## Activity
Every line from the one with "Image resolution: width=589" through the last line below should be repeated exactly; pictures stay out of the copy.
─── Material provided
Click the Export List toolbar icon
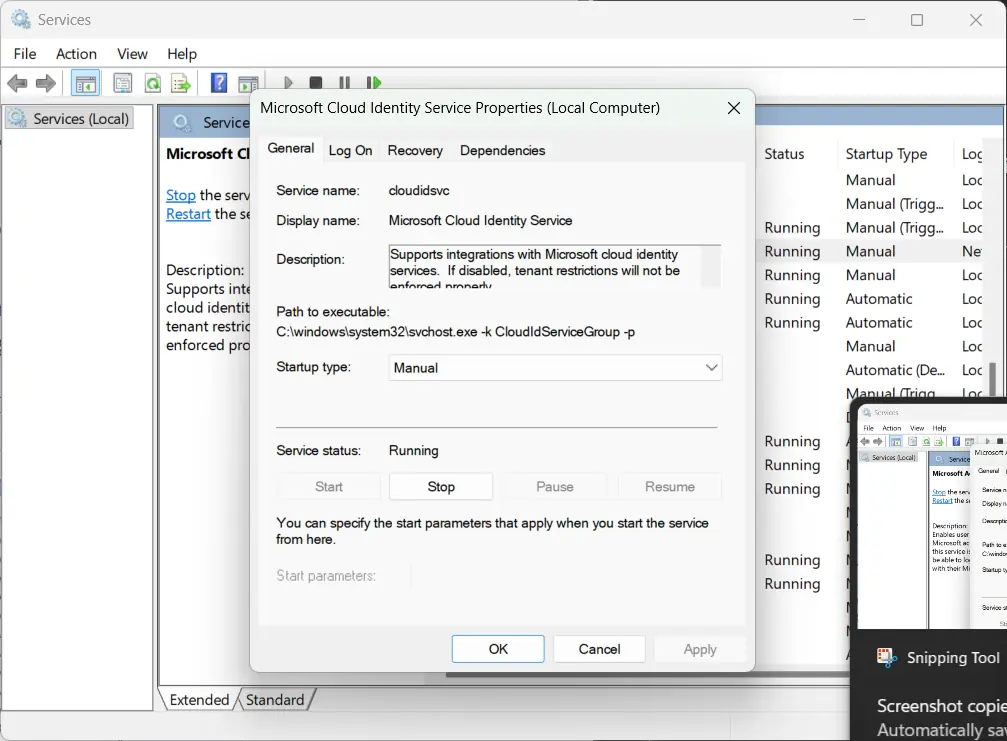 [x=181, y=82]
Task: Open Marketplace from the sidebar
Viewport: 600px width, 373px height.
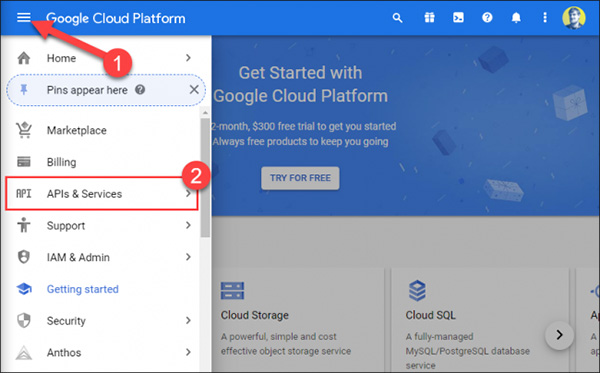Action: coord(77,130)
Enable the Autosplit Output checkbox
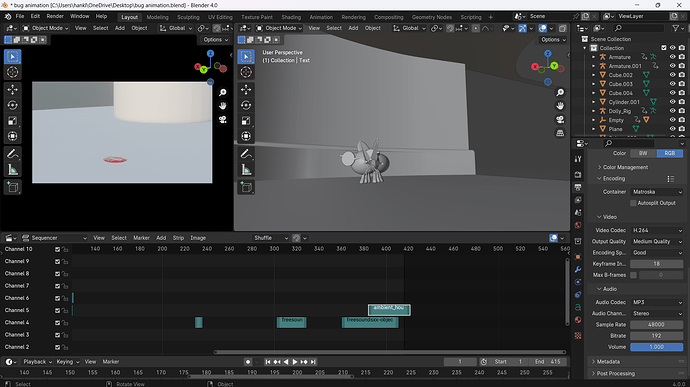The height and width of the screenshot is (387, 690). pos(633,203)
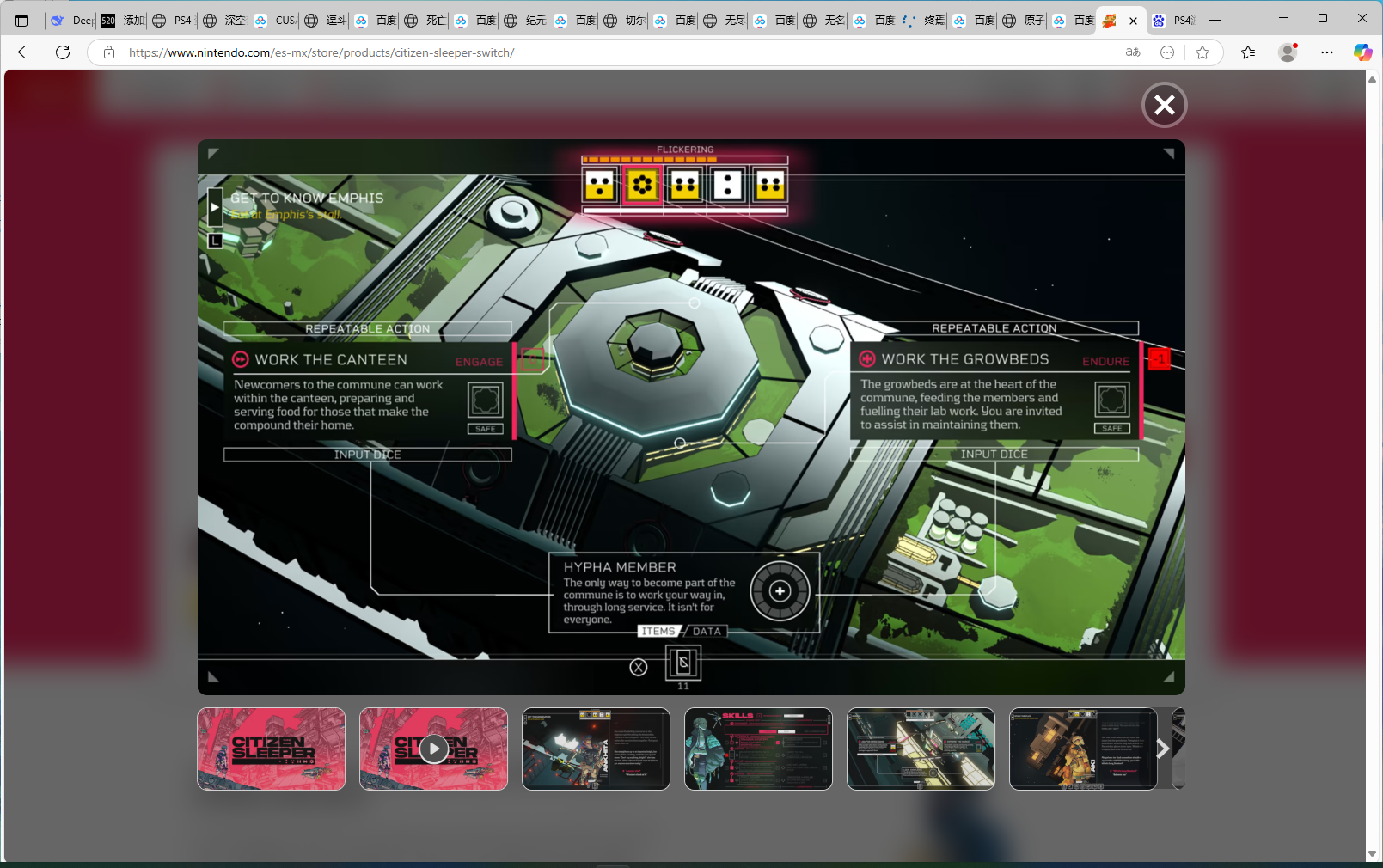This screenshot has height=868, width=1383.
Task: Play the Citizen Sleeper trailer thumbnail
Action: (x=433, y=749)
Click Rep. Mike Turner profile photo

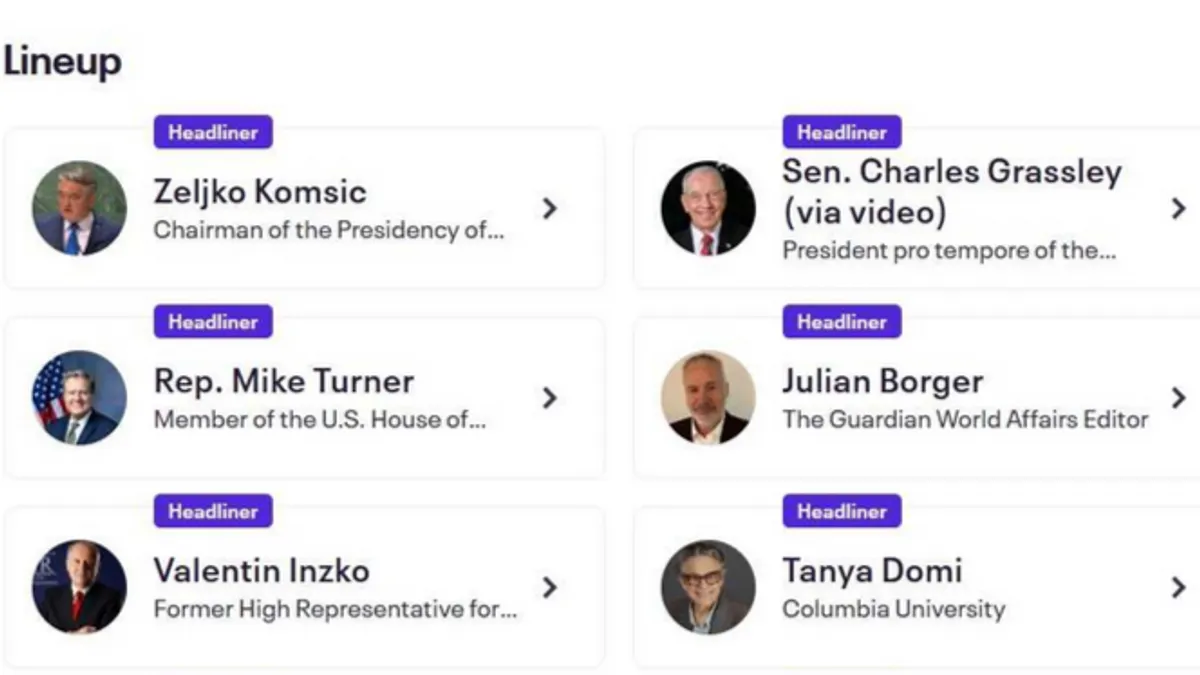[x=79, y=398]
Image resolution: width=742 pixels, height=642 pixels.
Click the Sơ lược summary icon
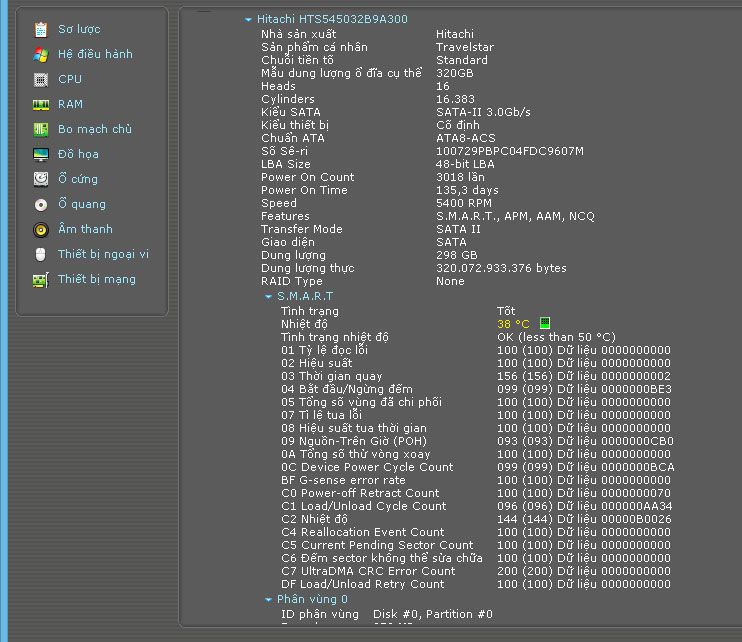pyautogui.click(x=40, y=29)
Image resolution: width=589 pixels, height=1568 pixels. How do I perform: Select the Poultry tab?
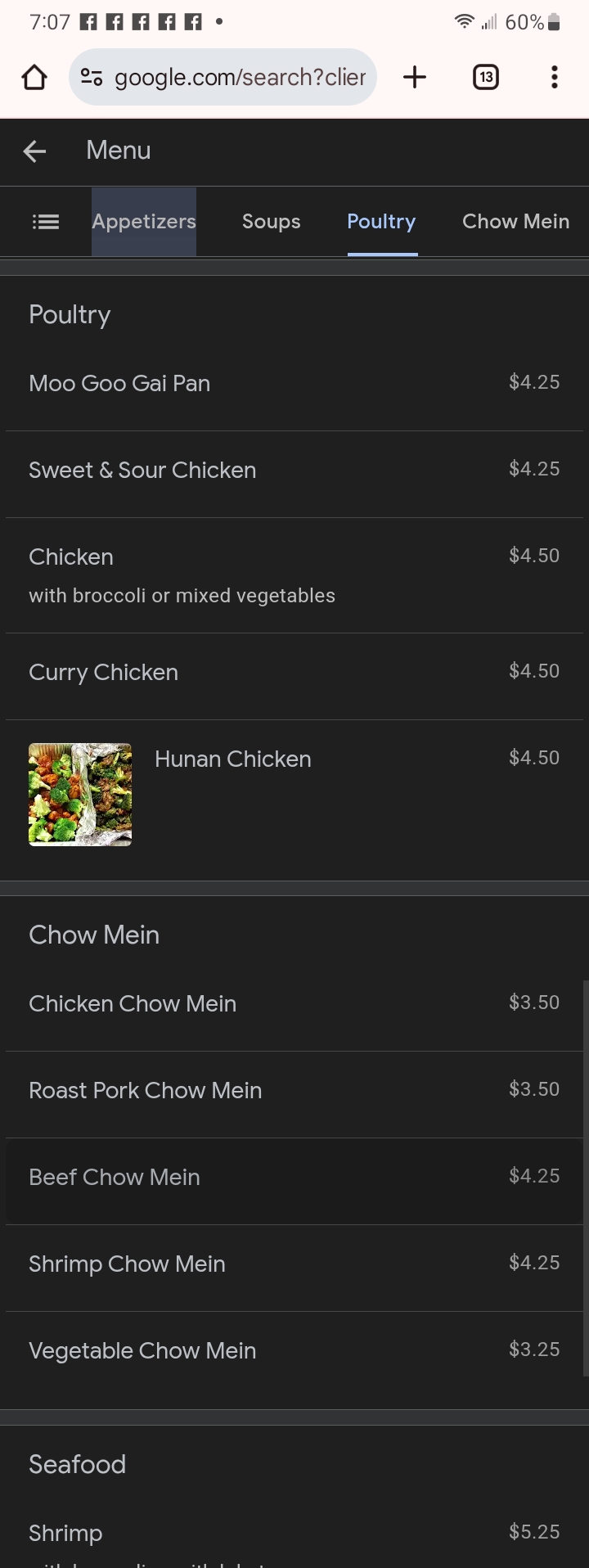pyautogui.click(x=381, y=222)
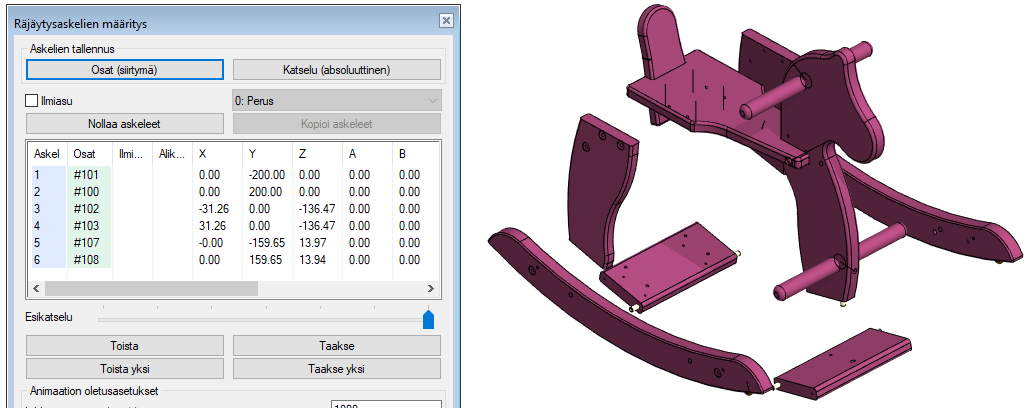Step forward with Toista yksi
Viewport: 1032px width, 408px height.
(x=124, y=368)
──────
## Written response
Image resolution: width=589 pixels, height=1568 pixels. How do I perform: Select the Poultry tab?
pyautogui.click(x=381, y=222)
Step forward with Toista yksi
Viewport: 1032px width, 408px height.
(x=124, y=368)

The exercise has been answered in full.